Praxistipps: Selbst, wenn über das Wochenende warme und sonnige Tage erwartet werden die auch Entwicklung der Kulturen zügig vorantreibt, sollte man um die meist unerkannte Chance wissen, dass bei dieser Witterung die Pflanzen den Krankheiten davon wachsen.

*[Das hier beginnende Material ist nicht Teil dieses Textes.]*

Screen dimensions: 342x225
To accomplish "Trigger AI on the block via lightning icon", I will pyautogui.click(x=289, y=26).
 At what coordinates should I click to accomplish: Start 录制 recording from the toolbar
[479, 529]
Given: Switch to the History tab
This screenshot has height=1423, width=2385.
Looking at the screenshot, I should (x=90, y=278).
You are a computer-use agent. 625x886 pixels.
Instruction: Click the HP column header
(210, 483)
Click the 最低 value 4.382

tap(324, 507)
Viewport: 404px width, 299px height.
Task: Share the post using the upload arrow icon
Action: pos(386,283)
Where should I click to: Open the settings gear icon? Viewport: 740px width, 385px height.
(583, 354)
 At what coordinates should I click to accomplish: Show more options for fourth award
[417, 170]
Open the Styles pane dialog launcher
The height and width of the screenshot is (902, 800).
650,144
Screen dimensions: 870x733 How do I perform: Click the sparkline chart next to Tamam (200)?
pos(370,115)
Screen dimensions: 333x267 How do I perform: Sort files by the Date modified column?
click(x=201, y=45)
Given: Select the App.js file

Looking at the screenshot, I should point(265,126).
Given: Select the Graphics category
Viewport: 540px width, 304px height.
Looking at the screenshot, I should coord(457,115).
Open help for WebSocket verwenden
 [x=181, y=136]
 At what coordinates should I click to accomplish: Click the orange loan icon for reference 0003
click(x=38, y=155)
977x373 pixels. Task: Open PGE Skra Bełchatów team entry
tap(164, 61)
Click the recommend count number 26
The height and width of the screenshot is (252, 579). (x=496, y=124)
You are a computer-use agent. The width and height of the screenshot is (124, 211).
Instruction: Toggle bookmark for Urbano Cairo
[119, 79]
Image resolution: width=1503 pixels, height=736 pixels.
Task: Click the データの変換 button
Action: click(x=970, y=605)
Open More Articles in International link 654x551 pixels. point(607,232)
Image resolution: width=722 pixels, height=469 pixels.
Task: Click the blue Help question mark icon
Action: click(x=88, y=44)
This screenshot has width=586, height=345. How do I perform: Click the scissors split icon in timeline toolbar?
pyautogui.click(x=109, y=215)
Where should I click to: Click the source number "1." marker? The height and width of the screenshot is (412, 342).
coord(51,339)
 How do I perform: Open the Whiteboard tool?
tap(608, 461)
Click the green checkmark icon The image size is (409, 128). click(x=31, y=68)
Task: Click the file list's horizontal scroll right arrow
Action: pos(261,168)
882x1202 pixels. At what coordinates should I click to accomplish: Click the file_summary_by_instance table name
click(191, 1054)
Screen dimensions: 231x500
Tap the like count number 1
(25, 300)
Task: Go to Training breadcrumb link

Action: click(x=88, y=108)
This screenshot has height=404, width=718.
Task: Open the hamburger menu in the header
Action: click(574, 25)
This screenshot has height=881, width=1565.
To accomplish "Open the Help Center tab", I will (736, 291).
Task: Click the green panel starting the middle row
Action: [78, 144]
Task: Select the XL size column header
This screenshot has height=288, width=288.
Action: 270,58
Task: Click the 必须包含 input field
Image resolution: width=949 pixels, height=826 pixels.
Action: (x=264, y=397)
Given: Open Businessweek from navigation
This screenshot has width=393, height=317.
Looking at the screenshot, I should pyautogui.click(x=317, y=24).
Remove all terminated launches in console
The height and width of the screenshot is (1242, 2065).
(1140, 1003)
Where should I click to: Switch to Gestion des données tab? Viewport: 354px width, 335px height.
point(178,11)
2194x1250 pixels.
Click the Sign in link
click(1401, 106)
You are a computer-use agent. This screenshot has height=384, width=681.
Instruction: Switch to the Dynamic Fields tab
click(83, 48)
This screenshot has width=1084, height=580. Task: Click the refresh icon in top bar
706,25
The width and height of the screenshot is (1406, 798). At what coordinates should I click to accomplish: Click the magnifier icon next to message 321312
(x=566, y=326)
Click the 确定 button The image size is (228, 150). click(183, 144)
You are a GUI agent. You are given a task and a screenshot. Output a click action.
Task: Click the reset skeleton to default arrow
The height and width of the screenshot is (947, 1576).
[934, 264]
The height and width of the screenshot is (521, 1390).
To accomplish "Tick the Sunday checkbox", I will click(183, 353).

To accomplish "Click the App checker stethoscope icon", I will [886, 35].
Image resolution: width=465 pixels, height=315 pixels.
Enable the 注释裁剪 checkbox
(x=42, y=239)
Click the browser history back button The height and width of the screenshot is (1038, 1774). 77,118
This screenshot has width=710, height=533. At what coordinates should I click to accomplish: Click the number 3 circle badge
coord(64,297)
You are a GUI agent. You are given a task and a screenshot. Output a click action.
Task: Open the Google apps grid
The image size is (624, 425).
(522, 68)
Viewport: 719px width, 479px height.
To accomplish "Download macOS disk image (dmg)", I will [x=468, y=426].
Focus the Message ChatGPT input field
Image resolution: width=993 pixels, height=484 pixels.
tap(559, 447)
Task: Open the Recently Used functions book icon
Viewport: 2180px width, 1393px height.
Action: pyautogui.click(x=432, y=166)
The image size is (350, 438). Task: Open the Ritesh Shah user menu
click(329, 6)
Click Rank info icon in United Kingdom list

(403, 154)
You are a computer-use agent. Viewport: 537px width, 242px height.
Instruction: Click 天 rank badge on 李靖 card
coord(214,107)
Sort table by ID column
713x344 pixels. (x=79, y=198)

Lassen Sie sich nicht also aus der Ruhe bringen. Folgen Sie Ihrem Instinkt und lassen Sie sich durch die einschlägigen Prognosesysteme unterstützen. Sie werden sehen das hilft. Das Non-Plus-Ultra in einem guten Ackerbau ist: Gehen Sie in Ihre Bestände und kontrollieren die Situation vor Ort, nehmen Sie die Standortvoraussetzungen kritisch ins Visier. Die eigene Begehung der Felder ist von nahezu unschätzbarer Wichtigkeit und damit die wichtigste Maßnahme nicht nur um damit Geld zu sparen, sondern um seine Flächen gezielt integriert und dauerhaft in Schuss zu halten.
Eine jetzige Behandlung ist mit Sicherheit in mindestens 75% der Fälle zu früh – die Anzahl der Anwendungen wird damit – bei vergleichbar geringem Nutzen - unnötigerweise erhöht.